Most of the withdrawals from stable value were part of a complete withdrawal of all the assets in a participant’s account balance, Oster said, and those withdrawals tended to be made by participants with larger account balances. The most common rollover destinations were brokerage firms. Anecdotal evidence, Oster said, suggested that at least some of that money was being rolled into brokerage accounts to gain access to money market funds.
Alimoradian said Valerian performs a study of stable value cash flows annually by looking at plan-level data covering about 80% of the market for synthetic guaranteed investment contracts, a popular type of stable value fund. The data show that these funds historically have sustained themselves through positive net transfers, or exchanges, from other investment options. Plan participants invest in some other investment option early in their careers, he said, then transfer some of their money into stable value as they age and, finally, withdraw those assets in retirement.

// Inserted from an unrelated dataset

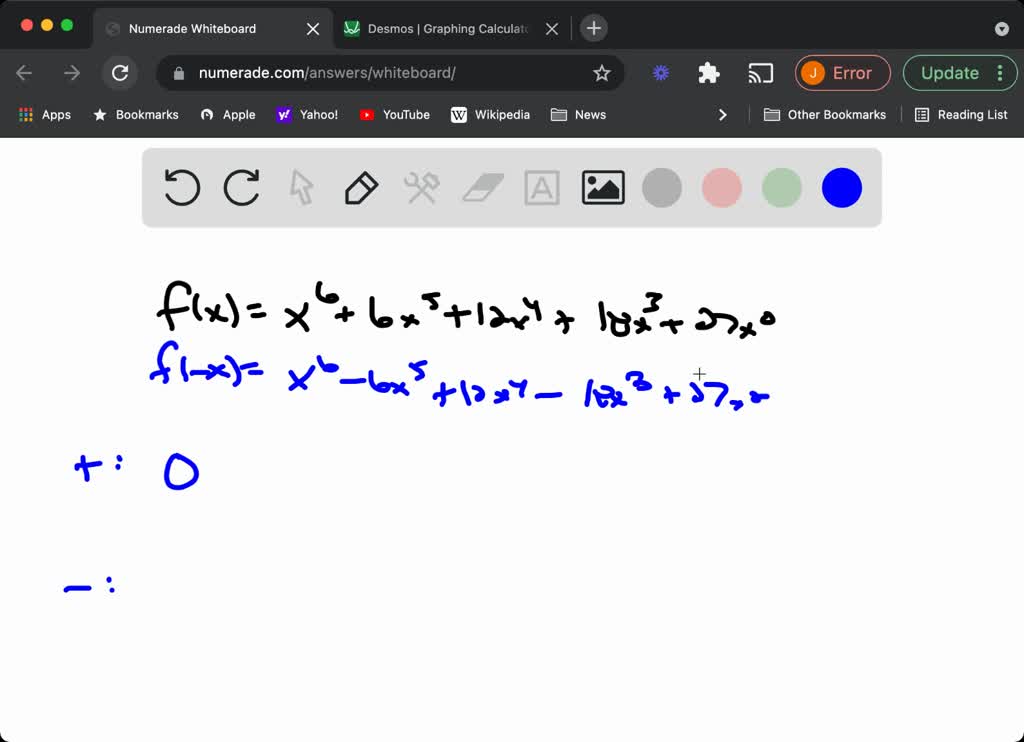Select the Numerade Whiteboard tab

Valerian said net transfers into stable value turned negative beginning in the third quarter of 2022. In some retirement plans, he added, stable value is one of the few retirement plan investment options that have experienced declining levels of return adjusted assets.

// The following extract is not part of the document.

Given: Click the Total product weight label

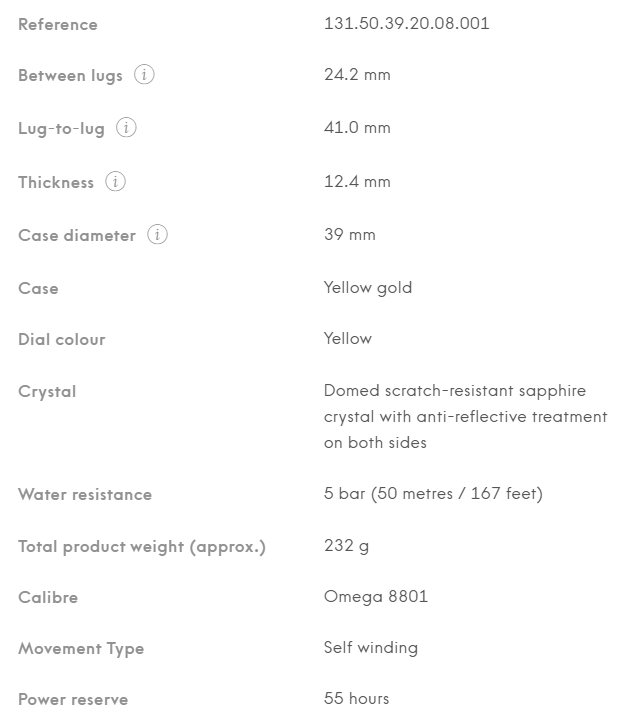Looking at the screenshot, I should pos(142,547).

Alimoradian, speaking in reference to the individually managed plans he studied, noted that while the aggregate stable value distributions exceeded contributions by about 6% annually from 2008 to 2018, that figure has stood at about 10% since the fourth quarter of 2022.
In analyzing potential drivers for these trends, Alimoradian concluded that stable value cash flows show some correlation to equity market performance, with cash surging into stable value during periods of crisis (e.g., during the Covid pandemic) and then slowing post-crisis. So, he said, it isn’t surprising to have seen increased outflows from stable value over the past two years as economic fallout from the Covid pandemic has receded.
Alimoradian also suggested that low stable value crediting rates have helped drive outflows from the asset class recently. Over the past couple of years, crediting rates have averaged a little less than 3% while money market rates have been in the 5% range and the stock market has been on a tear.
Until market dynamics change, then, net stable value cash flows may remain negative.
“As long as money market and equity returns persistently exceed crediting rates, we don’t expect net exchanges back into stable value,” Katona said.
The question, of course, is when crediting rates might start to look better relative to money market yields. It’s impossible to know for certain, of course, but Katona noted that the bond market is pricing in lower U.S. Treasury rates over the next six to 12 months, based on forward Treasury curves. If those forward curves are realized, stable value crediting rates could cross above money market yields in about six to 12 months too.
Whatever the direction of crediting rates, Ungerman noted that Callan, which provides advice and support to approximately 240 large defined contribution plans, continues to encourage plans to offer stable value funds rather than money market funds. That said, he acknowledged that in large plans stable value funds have generally had negative outflows for years. He said that’s attributable in part to the growth of target-date funds, which have become the qualified default investment alternative in most plans.